Principal Investigator: Parminder Basran

Co-PI: Kilian Weinberger, Matthias Wieland, Ian Porter, Julio Giordano

Department of Clinical Sciences
Sponsor: Cornell Initiative for Digital Agriculture
Title: Automating Management of Teat Tissue Condition in Dairy Cows Through Machine Learning
Project Amount: $148,911
Project Period: October 2020 to September 2022

DESCRIPTION (provided by applicant): 

In the dairy industry, milk production is primarily affected by lameness, fertility, and the health of dairy cows. Most significant of these health factors is mastitis, or the infection of pathogenic bacteria entering the mammary gland through the teat canal, which results in markedly reduced milk production and a reduced immune system. Sustaining the integrity of the teat canal and its adjacent tissues is critical to resist infection. Machine milking causes changes to the teat tissue that impact teat canal integrity, tissue pliability, and thus, the teats’ defense mechanisms against mastitis pathogens. Machine milking-induced alterations include short-term and long-term changes. Short-term changes refer to teat tissue responses to a single milking and are differentiated into congestion and edema. Long-term changes are the adaptation of the teat tissue over several weeks and are classified into changes of teat end callosity thickness and roughness.
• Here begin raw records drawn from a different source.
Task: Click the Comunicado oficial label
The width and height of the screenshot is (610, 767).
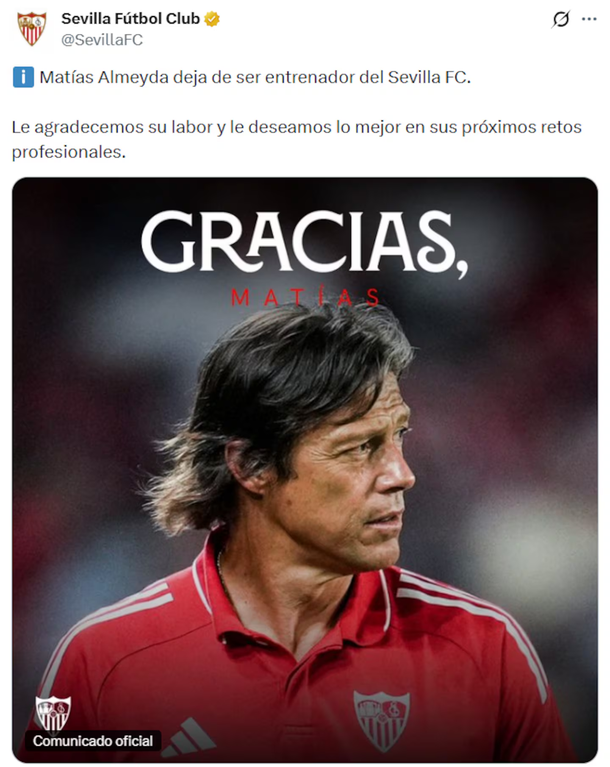Action: pyautogui.click(x=92, y=741)
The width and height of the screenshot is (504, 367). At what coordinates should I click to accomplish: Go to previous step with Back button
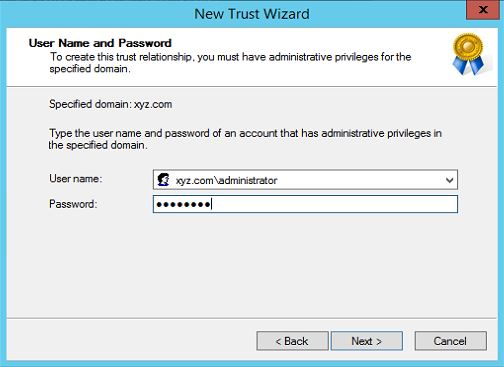292,341
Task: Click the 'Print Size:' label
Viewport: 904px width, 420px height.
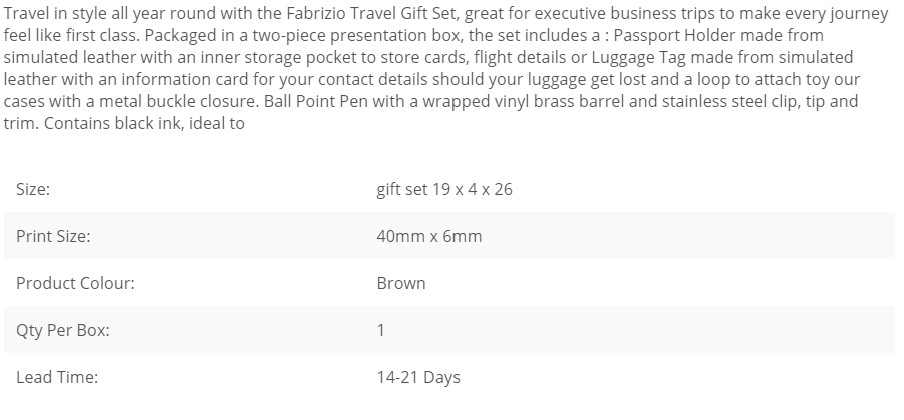Action: (53, 237)
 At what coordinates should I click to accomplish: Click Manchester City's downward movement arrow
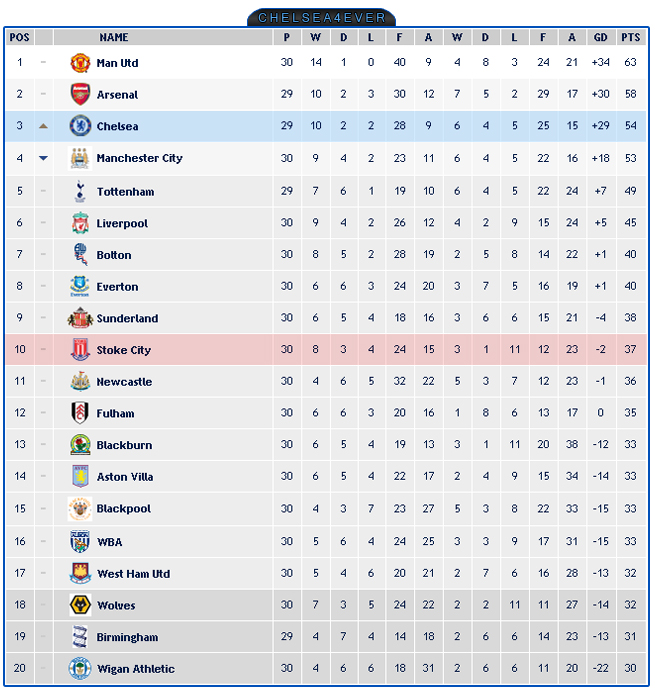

Assessment of short- and long-term teat health conditions are normally conducted through physical examinations of dairy cows: costly and time-consuming manual methods that are prone to human errors. We lack objective and automated methods to efficiently assess teat tissue condition in dairy cows leaving large knowledge gaps in what is one of the most principal factors of udder health management. Here, we propose to develop two independent methods for automated digital assessment of teat tissue condition with machine learning and bypassing the need for physical measurements. Our global hypothesis is that manual teat tissue condition assessments in dairy cows can be replaced by machine learning methods. In the requested 2-year funding period, we will address the global hypothesis specifically by the following two objectives: Objective 1: Develop a multi-modality machine learning system to predict short-term changes to the teat tissue. Objective 2: Develop an image and video based deep learning classifier to predict long-term changes to the teat tissue.

Our overarching long-term goal is to improve the efficiency and accuracy of health monitoring strategies in dairy cows through automation and machine learning. We expect that our results will have a substantial impact on proposed milk harvesting strategies and encourage dairy producers to advance udder health, animal well-being, and the sustainability of their farms.